In the cyclone of the gas / solid separation device in which the flow path of the air flow (30) flowing out from the outside is formed,
(A) a partition member (21) is provided between an opening (19) at the lower part of the inner cylinder and an outlet (20) at the lower side of the outer cylinder;
(B) Between the peripheral edge (22) of the partition member (21) and the inner peripheral surface (15) of the outer cylinder, a solid (23) carried into the cyclone by the airflow (30) is required to fall.

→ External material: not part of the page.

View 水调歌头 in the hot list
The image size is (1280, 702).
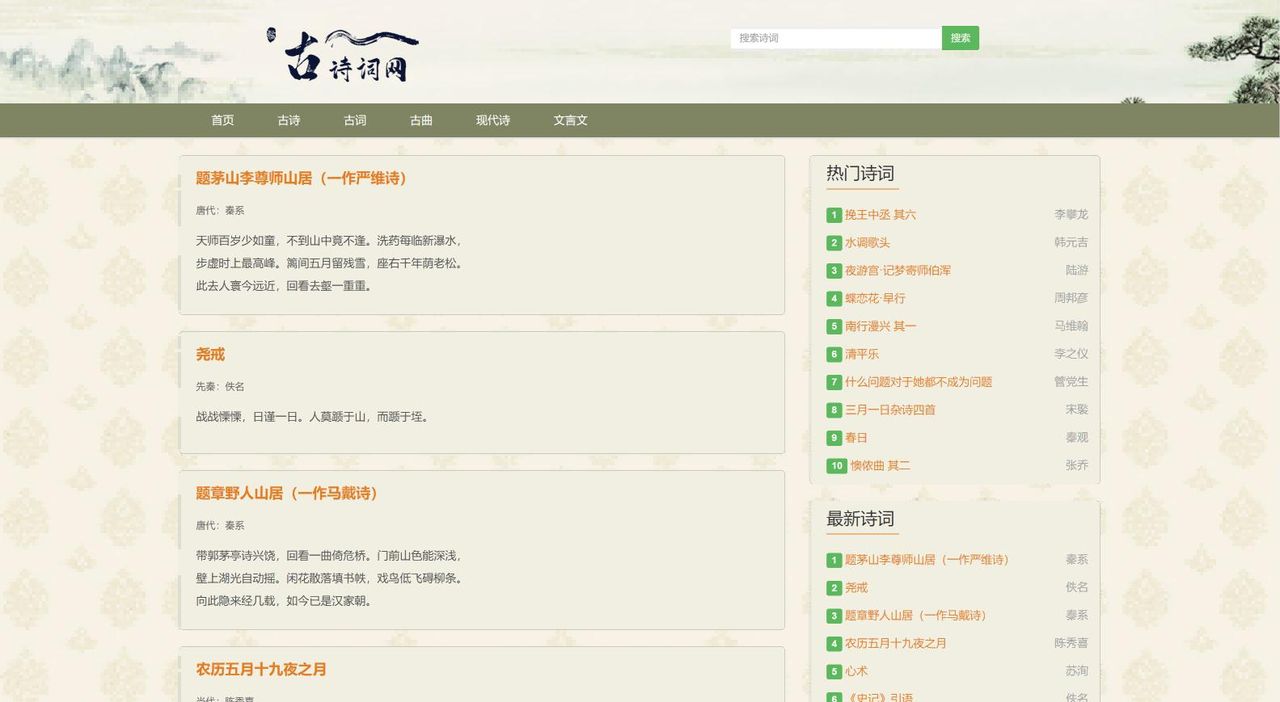click(x=867, y=241)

A cyclone having a space (24). 2. The cyclone according to claim 1, wherein (c) an upper portion of the outer cylinder (11) has a cylindrical shape,
The upper part of the cylinder continues to the middle part of the inverted cylinder,
The inverted cylindrical intermediate portion continues to the cylindrical lower portion, and the entire outer cylinder (11) has a conical shape with the tip pointed downward, and (d) the cylindrical lower portion has The outlet (20) is opened downward, and (e) a door (38) that swings around a horizontal axis (37) and is opened and closed is attached to the outlet (20). (F) A rotating shaft (26) from the inside of the inner cylinder (12) toward the door (38).
(G) A screw (25) is attached to a lower portion of the rotation shaft (26), and (h)
A partition member (21) whose peripheral edge (22) is circularly formed around a portion of the rotary shaft (26) between the screw (25) and the opening (19) of the inner cylinder is concentric with the rotary shaft (26). (I) a space required between the lower end of the screw (25) and the outlet (20) to accumulate the solids (23) carried inside the cyclone by the airflow (30). The cyclone according to claim 1, wherein (10) is provided.